With group learning so popular in today’s classroom, grading students for group activities is a vexing problem for teachers who are not privy to how the group dynamics are working and for students who resent or feel hampered by other students when the workload is not well-distributed.

In an article published in the Journal of Chemical Education, ThomasJ. Wenzel, a professor of chemistry at Bates College says he asks his college students to give peer assessments and self-assessments on group lab and classroom work.

“I have found through course surveys that the students appreciate the chance to provide such evaluations, especially in the situation in which they have a laboratory partner who is not fulfilling his or her responsibilities on the project,” writes Wenzel. 

“The use of peer- and self-evaluations allows me to provide better feedback to the students and to feel more confident in assigning each individual a grade for their contribution to the group laboratory project.”

One approach is to ask group members open-ended questions about group and individual performance:

Group questions include:

  • Did everyone in your group contribute to the activity today? If so, explain how; if not, identify what individuals need to do to assure participation by al.
  • Did everyone in your group understand the material covered in the activity today? If so, explain how your group assured that everyone understood; if not, identify what your group needs to do to assure that everyone in the group understands the material.
  • Identify three things your group could do to work more effectively and efficiently.
  • Identify one contribution made by each member of your group to today’s activity,
  • What constructive feedback can you give another group member on application of a skill?.
  • Develop a short-term plan and a long-term plan to strengthen your team’s performance.

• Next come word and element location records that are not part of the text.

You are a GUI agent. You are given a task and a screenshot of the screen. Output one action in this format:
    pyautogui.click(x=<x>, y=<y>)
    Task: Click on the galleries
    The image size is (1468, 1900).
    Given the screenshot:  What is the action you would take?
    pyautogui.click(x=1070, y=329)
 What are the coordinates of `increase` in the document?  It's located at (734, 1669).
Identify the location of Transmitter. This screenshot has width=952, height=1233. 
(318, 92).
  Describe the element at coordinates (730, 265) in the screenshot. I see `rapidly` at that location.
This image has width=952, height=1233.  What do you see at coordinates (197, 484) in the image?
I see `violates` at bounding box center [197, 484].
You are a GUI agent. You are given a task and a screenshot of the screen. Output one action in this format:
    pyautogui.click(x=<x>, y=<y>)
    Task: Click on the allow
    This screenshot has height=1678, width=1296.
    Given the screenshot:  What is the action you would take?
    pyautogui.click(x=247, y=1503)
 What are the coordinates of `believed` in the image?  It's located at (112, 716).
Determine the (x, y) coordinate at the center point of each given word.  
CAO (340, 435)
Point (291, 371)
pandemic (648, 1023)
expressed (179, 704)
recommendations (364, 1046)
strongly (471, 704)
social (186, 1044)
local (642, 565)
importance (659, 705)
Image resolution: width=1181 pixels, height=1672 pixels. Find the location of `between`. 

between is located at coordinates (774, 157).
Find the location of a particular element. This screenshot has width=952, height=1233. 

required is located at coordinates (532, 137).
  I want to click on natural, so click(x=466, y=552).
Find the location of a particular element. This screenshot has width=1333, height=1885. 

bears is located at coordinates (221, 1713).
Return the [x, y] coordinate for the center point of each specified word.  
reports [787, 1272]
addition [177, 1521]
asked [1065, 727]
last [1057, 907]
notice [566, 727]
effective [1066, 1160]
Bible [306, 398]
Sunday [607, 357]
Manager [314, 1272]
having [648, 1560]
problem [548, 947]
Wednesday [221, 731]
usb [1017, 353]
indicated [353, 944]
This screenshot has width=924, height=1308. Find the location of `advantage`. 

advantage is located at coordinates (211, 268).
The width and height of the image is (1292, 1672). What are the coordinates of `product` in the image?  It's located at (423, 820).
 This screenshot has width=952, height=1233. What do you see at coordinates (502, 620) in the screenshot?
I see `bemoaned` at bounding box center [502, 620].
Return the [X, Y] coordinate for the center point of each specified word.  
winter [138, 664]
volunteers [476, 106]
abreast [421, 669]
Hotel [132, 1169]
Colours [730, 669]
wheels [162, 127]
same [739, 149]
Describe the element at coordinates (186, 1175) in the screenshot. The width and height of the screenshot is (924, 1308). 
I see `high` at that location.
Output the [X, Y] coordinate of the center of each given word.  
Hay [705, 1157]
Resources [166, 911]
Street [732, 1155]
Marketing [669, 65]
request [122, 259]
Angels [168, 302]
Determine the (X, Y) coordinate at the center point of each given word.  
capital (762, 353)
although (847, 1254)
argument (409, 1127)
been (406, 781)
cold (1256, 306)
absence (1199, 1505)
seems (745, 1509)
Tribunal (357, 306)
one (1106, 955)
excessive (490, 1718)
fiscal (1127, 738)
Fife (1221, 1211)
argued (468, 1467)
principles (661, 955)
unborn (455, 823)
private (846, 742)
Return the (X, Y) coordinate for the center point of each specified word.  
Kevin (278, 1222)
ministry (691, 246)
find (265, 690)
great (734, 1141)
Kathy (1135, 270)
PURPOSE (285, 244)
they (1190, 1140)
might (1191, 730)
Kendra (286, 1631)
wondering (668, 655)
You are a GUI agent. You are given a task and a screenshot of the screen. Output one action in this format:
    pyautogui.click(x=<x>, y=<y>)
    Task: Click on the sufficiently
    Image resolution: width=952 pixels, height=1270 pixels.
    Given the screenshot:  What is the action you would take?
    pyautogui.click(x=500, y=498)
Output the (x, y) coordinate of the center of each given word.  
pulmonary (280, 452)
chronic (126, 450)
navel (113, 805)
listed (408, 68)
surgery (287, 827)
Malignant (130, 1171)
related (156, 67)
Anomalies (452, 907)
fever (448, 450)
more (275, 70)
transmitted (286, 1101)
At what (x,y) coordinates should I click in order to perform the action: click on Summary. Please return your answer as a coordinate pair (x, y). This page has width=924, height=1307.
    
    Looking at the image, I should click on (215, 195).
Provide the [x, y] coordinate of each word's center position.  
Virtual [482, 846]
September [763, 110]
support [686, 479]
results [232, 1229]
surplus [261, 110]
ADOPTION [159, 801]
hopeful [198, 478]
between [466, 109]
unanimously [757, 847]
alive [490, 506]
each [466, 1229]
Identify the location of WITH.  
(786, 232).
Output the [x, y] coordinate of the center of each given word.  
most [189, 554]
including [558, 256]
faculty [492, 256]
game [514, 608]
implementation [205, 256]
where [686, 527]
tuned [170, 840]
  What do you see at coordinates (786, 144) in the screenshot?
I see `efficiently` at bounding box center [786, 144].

Individual questions include:

  • Identify three ways you and the other group members have modified or could
  • modify study habits and strategies in order to improve performance on examinations.
  • List two strengths and two improvements in reference to yourself in today’s workshop.
  • Cite two examples of how you carried out your team responsibility or role.

Wenzel also suggests an alternative approach: Give students a set of specific criteria that they then can evaluate on a numerical scale based on the quality of performance on that specific task, ability or contribution. His sample list includes:

  • gathering preliminary background literature;.
  • helping to develop and write the project plan.
  • undertaking a fair share of the work.
  • ability to generate good ideas and solve problems,
  • ability to arrive at consensus and overcome difficulties.
  • ability to facilitate the group’s efforts;.
  • contribution to the final written report; and contribution to the final oral presentation.

Students may be reluctant to criticize peers and may be too generous in their evaluations, Wenzel says. He stresses that the instructor plays a key role in guiding students to improve individual and group performance and in interpreting the peer- and self-evaluations.

“Participation of the instructor in a discussion of the evaluations and repetitive use of peer evaluation as the term progresses improves the quality of the student responses and feedback,” he says.

Students in Wenzel’s college classes are assigned to groups on the second day of class and the groups work together over the entire term. He tries to ensure that the groups are as heterogeneous as possible and spends a substantial portion of the first class describing the assessment processes and communicating his expectations for students working in the groups.

Halfway through the course Wenzel collects assessments to identify groups with problems. When Wenzel discovers that an individual is not pulling his or her share of the weight he meets with the person to discuss expectations for group work and improvements he hopes to see. In almost all cases, this has had the desired outcome, he says.

“Formative assessment of the workings of a group is useful because it will allow the instructor to intervene with groups that are exhibiting dysfunctional behavior,” Wenzel says. “Group learning is more effective when the groups examine their performance to identify what is working well and what needs improvement.”

“Evaluation Tools To Guide Students’ Peer-Assessment and Self-Assessment in Group Activities for the Lab and Classroom,” by Thomas J. Wenzel, Journal of Chemical Education, January 2007, Volume 84, Number 1, pp. 182-186.